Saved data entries
--

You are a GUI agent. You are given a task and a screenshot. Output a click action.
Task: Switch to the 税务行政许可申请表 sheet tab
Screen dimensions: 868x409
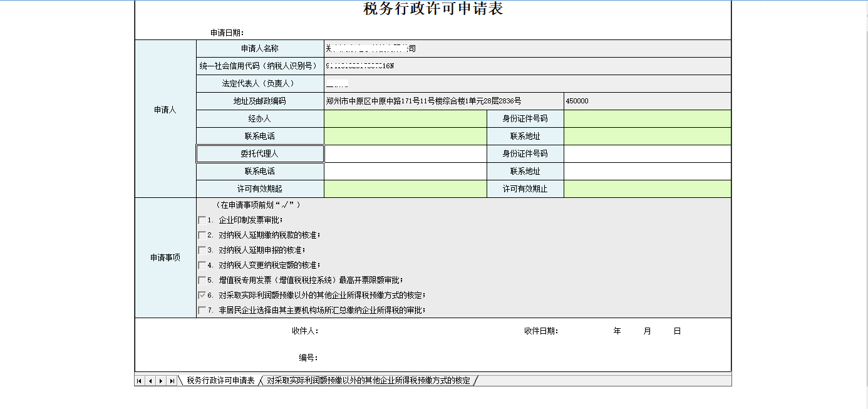[x=220, y=381]
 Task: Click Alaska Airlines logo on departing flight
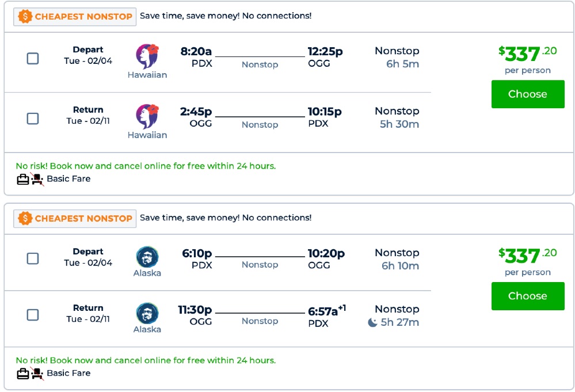pyautogui.click(x=147, y=257)
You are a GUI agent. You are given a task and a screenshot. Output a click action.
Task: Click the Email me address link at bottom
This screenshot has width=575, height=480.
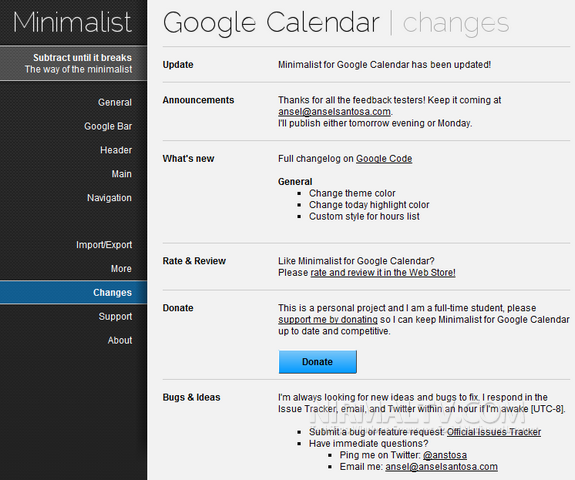point(442,467)
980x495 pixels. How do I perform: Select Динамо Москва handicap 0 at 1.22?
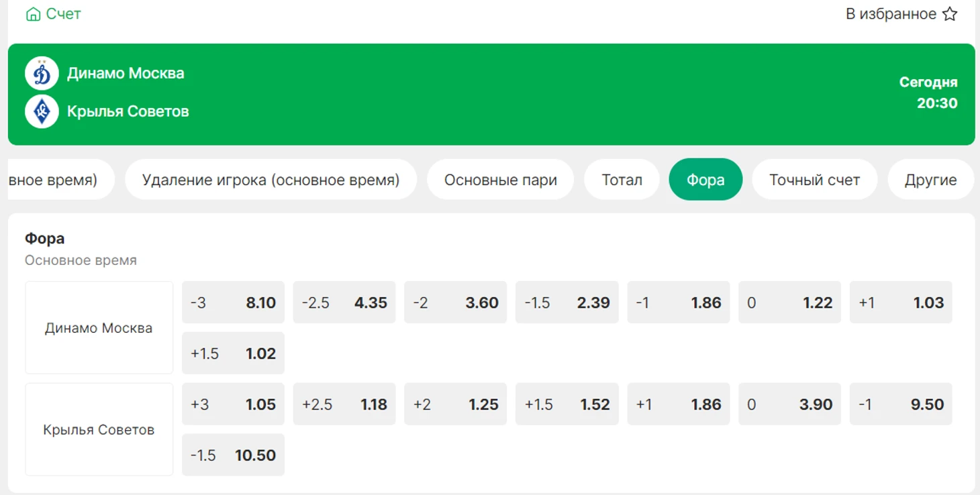coord(789,303)
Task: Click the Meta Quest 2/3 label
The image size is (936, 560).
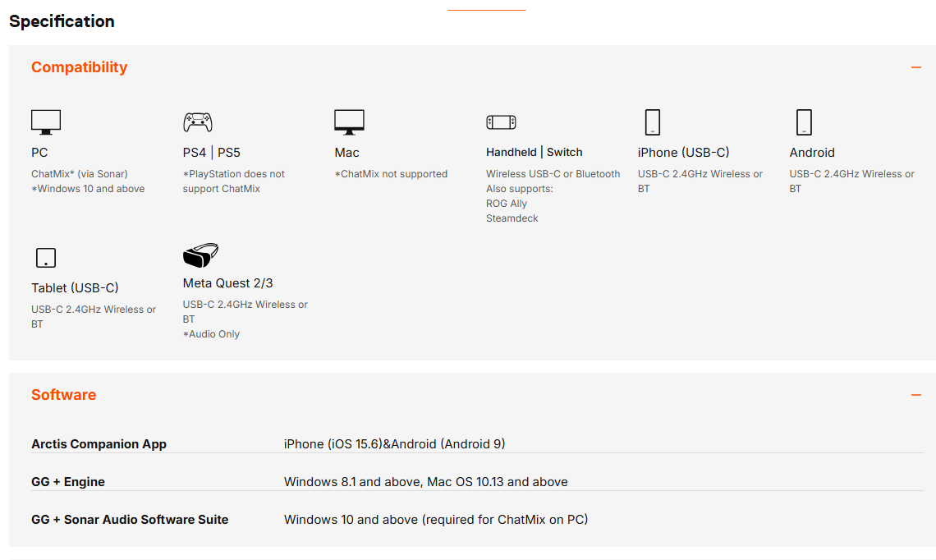Action: tap(228, 283)
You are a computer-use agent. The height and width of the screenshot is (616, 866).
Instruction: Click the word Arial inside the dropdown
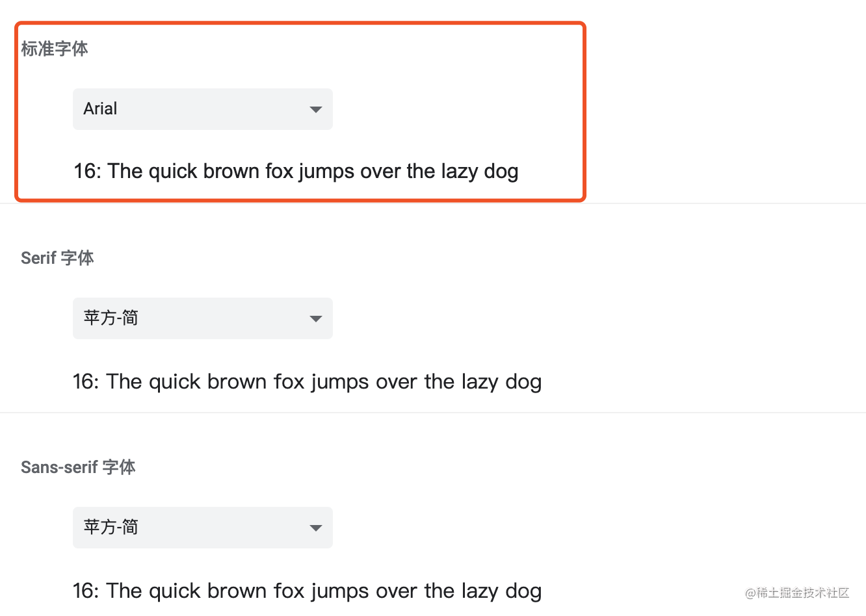tap(100, 109)
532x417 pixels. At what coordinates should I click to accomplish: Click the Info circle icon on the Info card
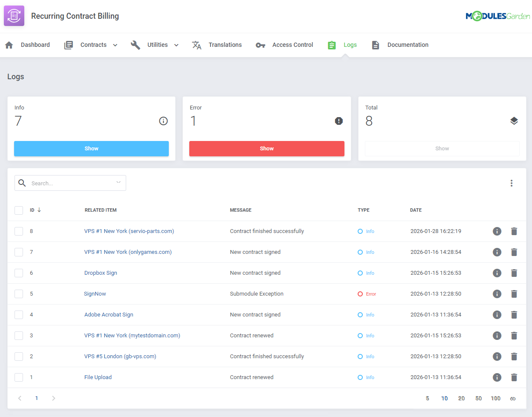(163, 121)
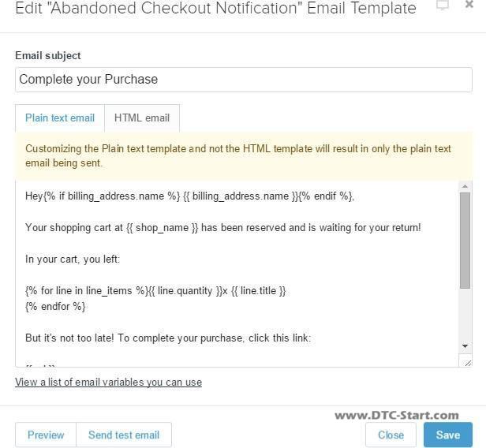Switch to the HTML email tab
The height and width of the screenshot is (448, 486).
coord(142,118)
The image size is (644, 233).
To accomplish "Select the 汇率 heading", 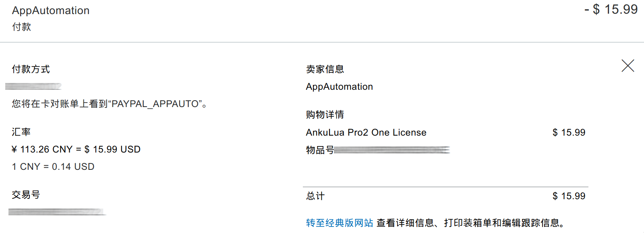I will tap(21, 132).
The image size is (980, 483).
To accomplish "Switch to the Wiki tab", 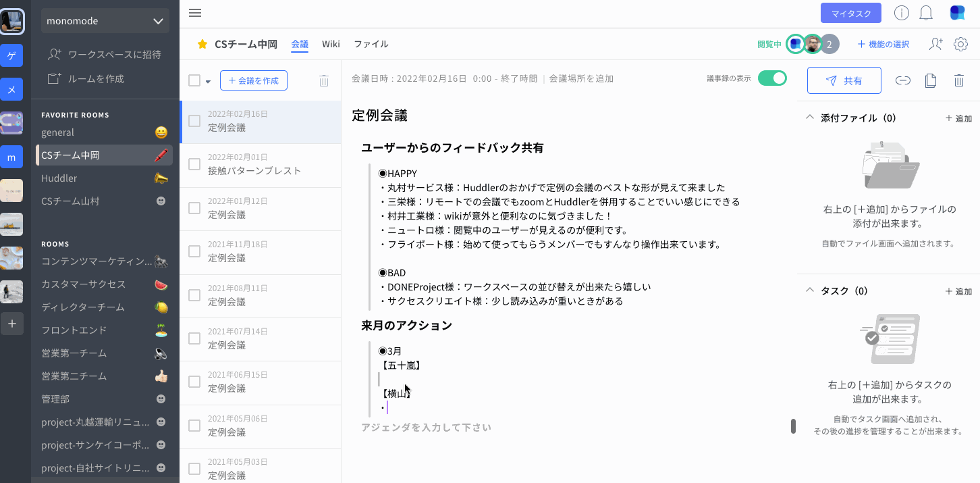I will (331, 45).
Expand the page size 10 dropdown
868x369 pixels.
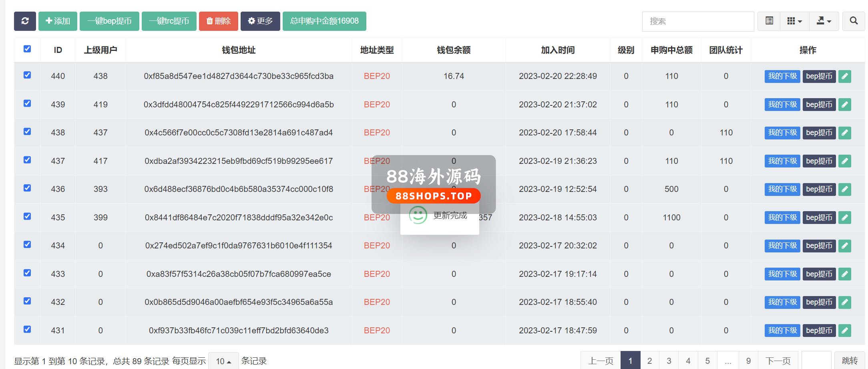click(x=223, y=361)

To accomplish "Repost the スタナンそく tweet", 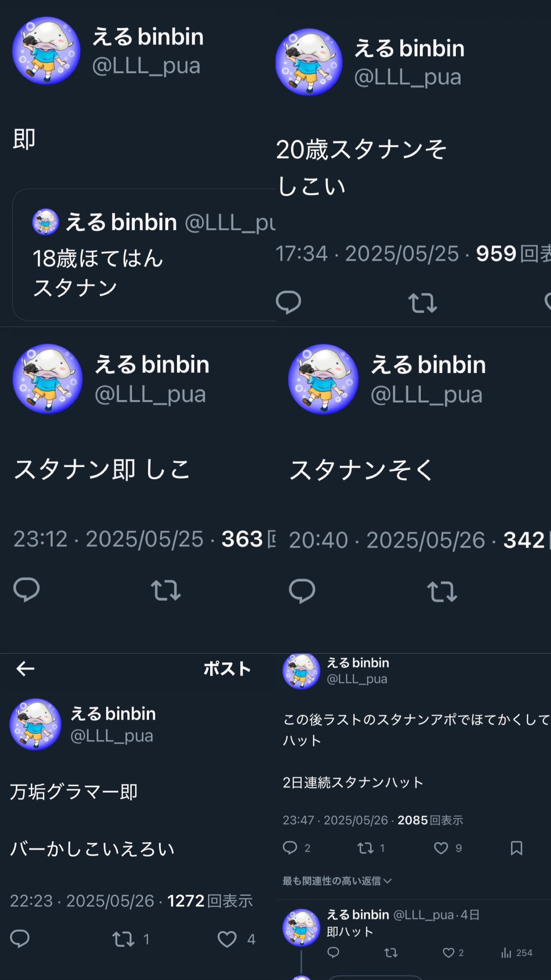I will [x=442, y=591].
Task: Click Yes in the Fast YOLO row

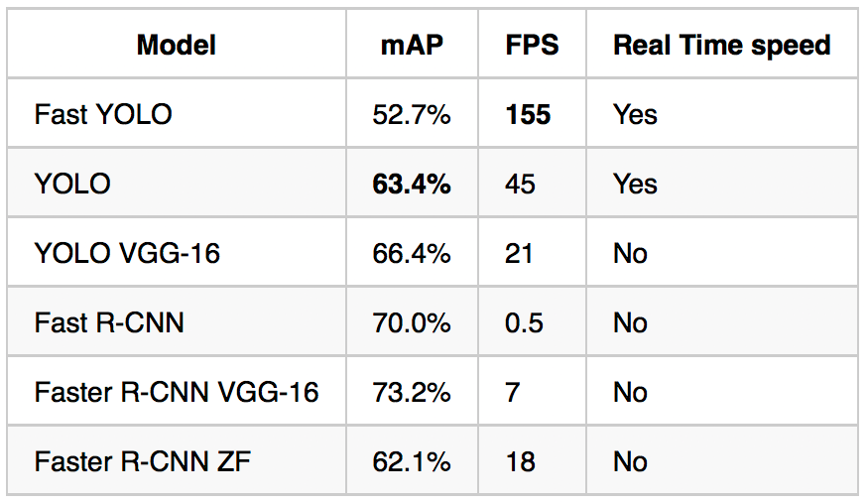Action: (x=635, y=114)
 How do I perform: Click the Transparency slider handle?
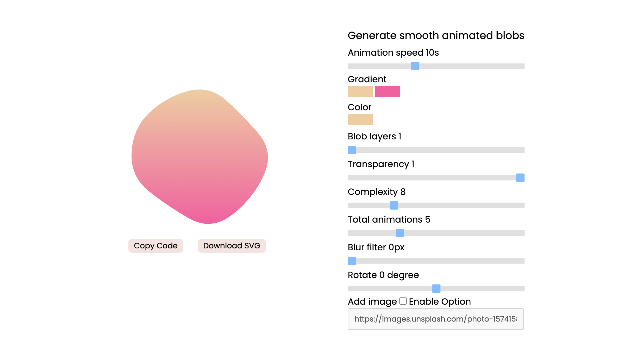520,178
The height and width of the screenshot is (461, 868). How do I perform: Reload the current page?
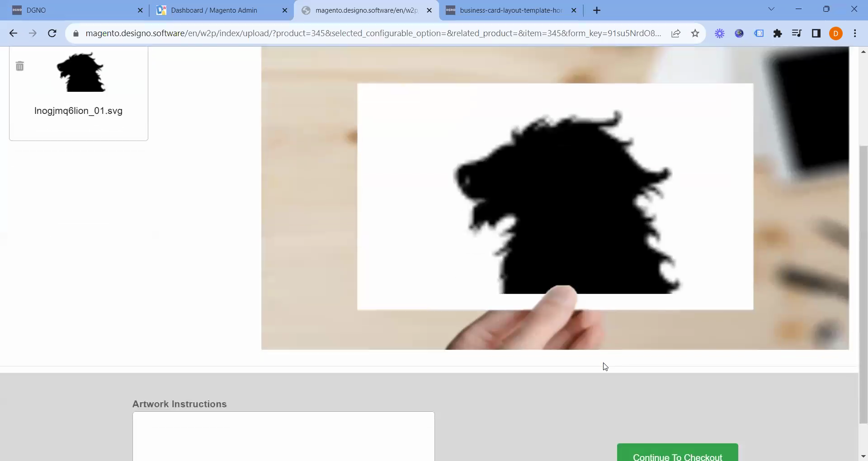coord(52,33)
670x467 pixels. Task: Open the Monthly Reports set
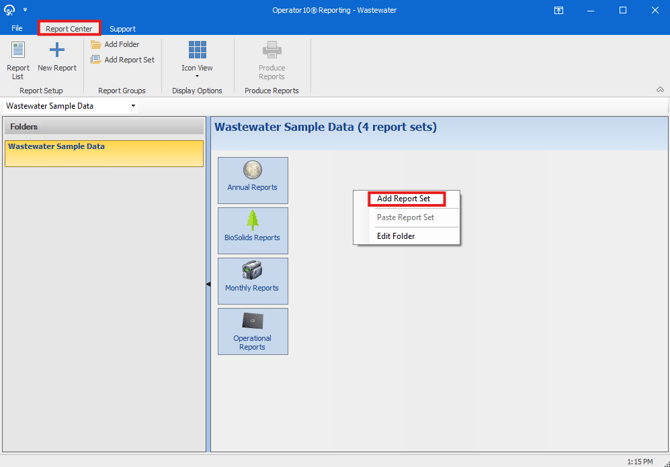click(x=252, y=280)
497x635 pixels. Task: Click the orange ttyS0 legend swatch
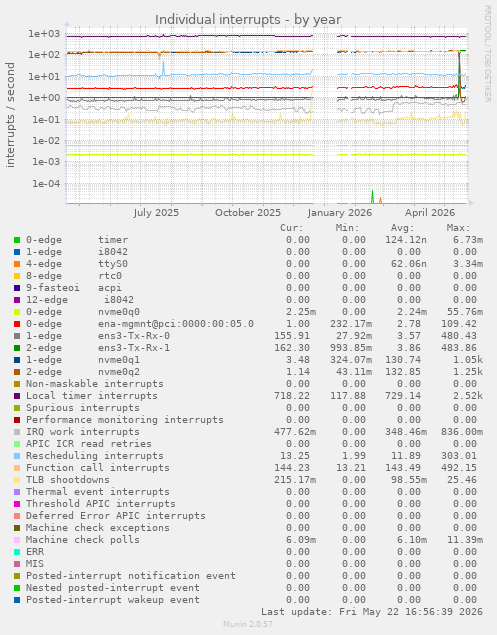tap(17, 264)

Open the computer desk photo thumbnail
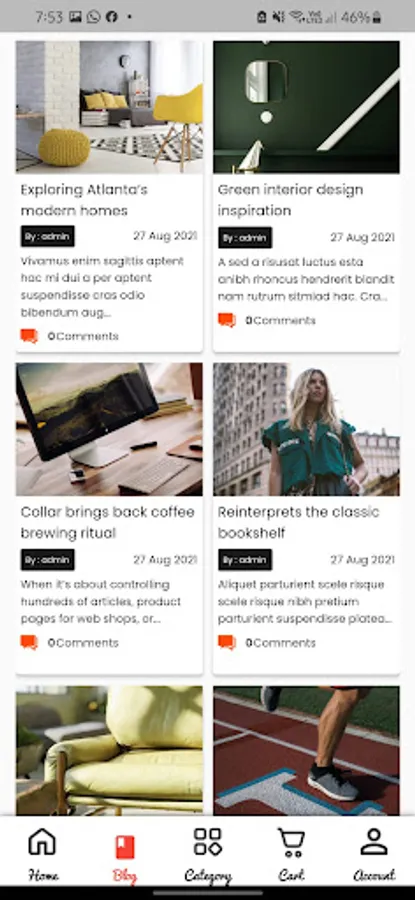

--

What to work on
Find the lines above that contain the string "computer" and answer with how many there are, nothing else.

Reply to the exercise
2